The story isn't just that Leicester turned the form book completely on its head by starting 2015 dead last in the English Premier League (EPL) and ending it joint top with Arsenal.

It is the arithmetic that just doesn't add up.

The City "Foxes" who lined up against Manchester City on Tuesday cost, in entirety, £18 million (S$37.5 million) in transfer fees, compared to the Manchester side's S$620 million.

Eight of the Man City players - Nicolas Otamendi, Eliaquim Mangala, Fernandinho, Yaya Toure, Kevin de Bruyne, David Silva, Raheem Sterling and Sergio Aguero - each cost more than the whole Leicester squad.

And very probably Man City have half a dozen more in reserve or injured whose value each amounts to more than Leicester paid for their players combined.

Salaries would be similarly ridiculous in disproportion. And the month of January is going to test Leicester's resolve to hold onto Jamie Vardy, Riyad Mahrez and N'Golo Kante, the three men who have starred this season.

It is easy to see Chelsea or Manchester United trying to buy a finisher of Vardy's quality, and though anyone with an ounce of sporting sense would love to see Vardy at least see out this season at Leicester, how could he not be tempted if a move quadrupled his salary?

Vardy, who was playing non-league football three seasons ago, is reportedly getting approximately £40,000 a week. United and Chelsea have strikers on £250,000 a week who have scored nothing like the number of goals that Vardy, and his team-mate Mahrez, have done this season.

As for Kante, the £5.6 million that Leicester paid to Caen in France for him six months ago now looks very cheap.

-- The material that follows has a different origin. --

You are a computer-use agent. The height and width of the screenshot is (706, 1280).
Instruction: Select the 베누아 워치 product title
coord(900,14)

Arsenal could cement their attempt to win the EPL for the first time since 2004 if they had a ball winner, a passer, an energiser like Kante in midfield.

Of course, Claudio Ranieri, the wily old Italian who took charge of the Foxes last summer, insists nobody is for sale. Indeed, he wants to buy players to turn this, the best season in Leicester's 130-year history, into a real chance of going all the way.

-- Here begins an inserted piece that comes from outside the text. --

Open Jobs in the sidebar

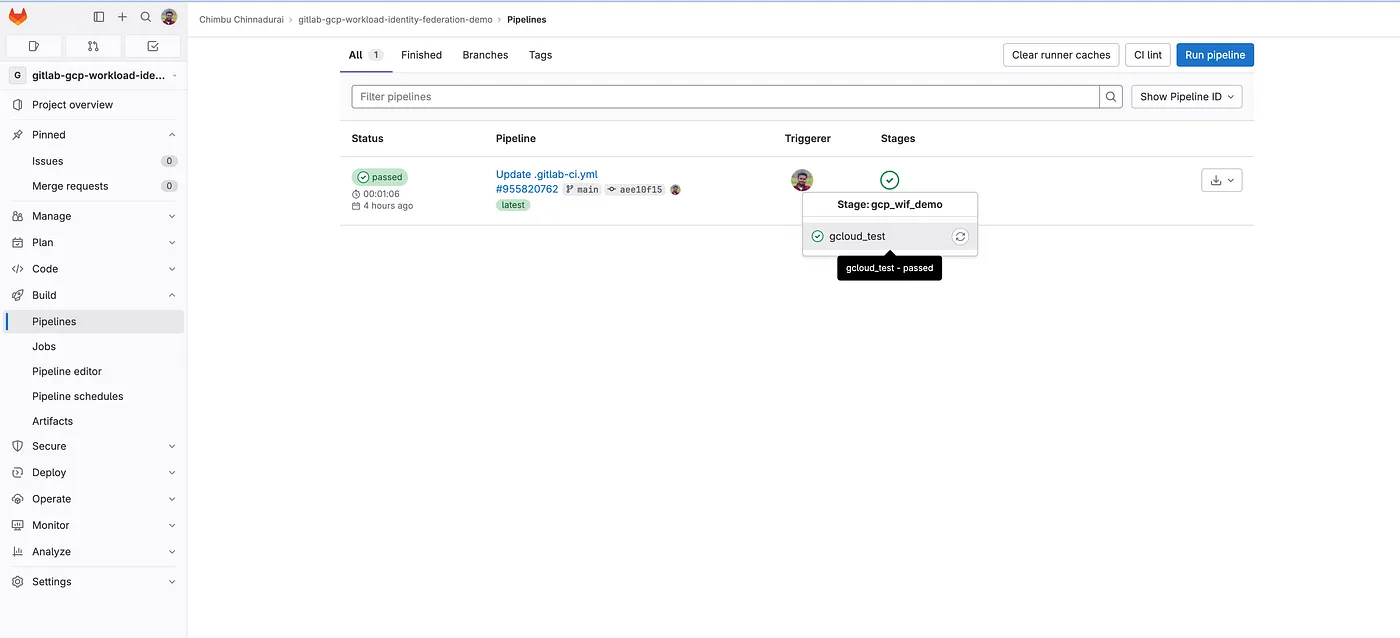[44, 346]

You doubt that can happen?

Why the devil would you? This time last year, the Midlands club were seven points adrift at the bottom and could barely remember how to win a game.

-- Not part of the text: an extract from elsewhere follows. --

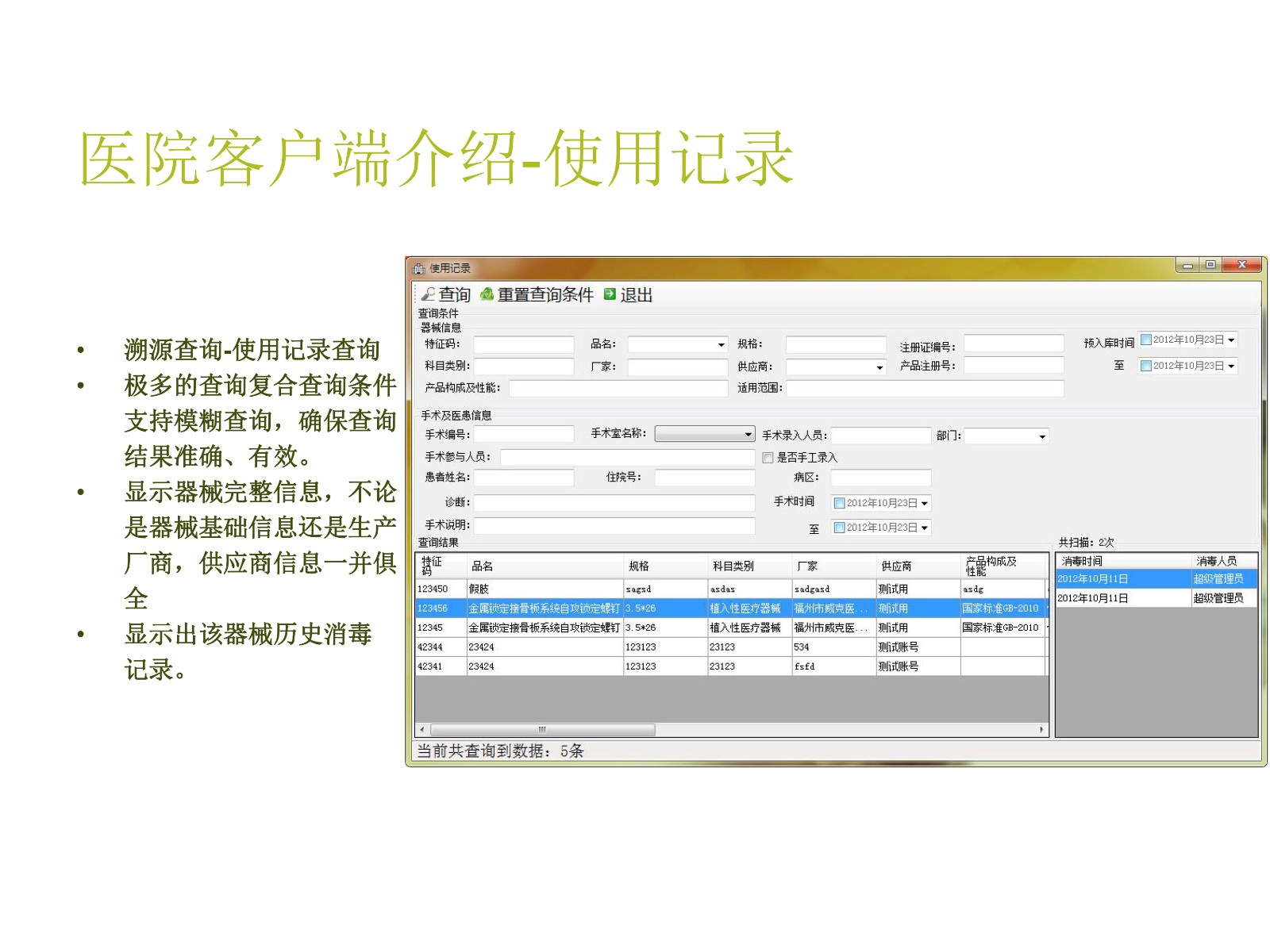The width and height of the screenshot is (1270, 952).
Task: Select second 消毒 record dated 2012年10月11日
Action: point(1093,598)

That continued until April, but by winning seven of the last nine games of the 2014-15 season, Leicester pulled off the great escape. Add that form to the way that they have played from August until now, and you have the equivalent of a title-winning achievement.

We cannot make that assumption because it has to be won over a single season - and it involves the strength of nerve and the depths of player reserves that Leicester have never been tested over at both ends of one season.

But look at the table. Leicester have lost twice, matched in that department only by Tottenham Hotspur. One of those defeats was by Arsenal, the other by Liverpool.

Look at the goals-for column: Leicester are joint top scorers, on 37 goals, with Man City.

Attend any match at the King Power Stadium in Filbert Street, Leicester, and it sounds like double the 32,000 seated there. That's because the Foxes management hands out cardboard "clappers" that, when waved in the air, make a cracking sound.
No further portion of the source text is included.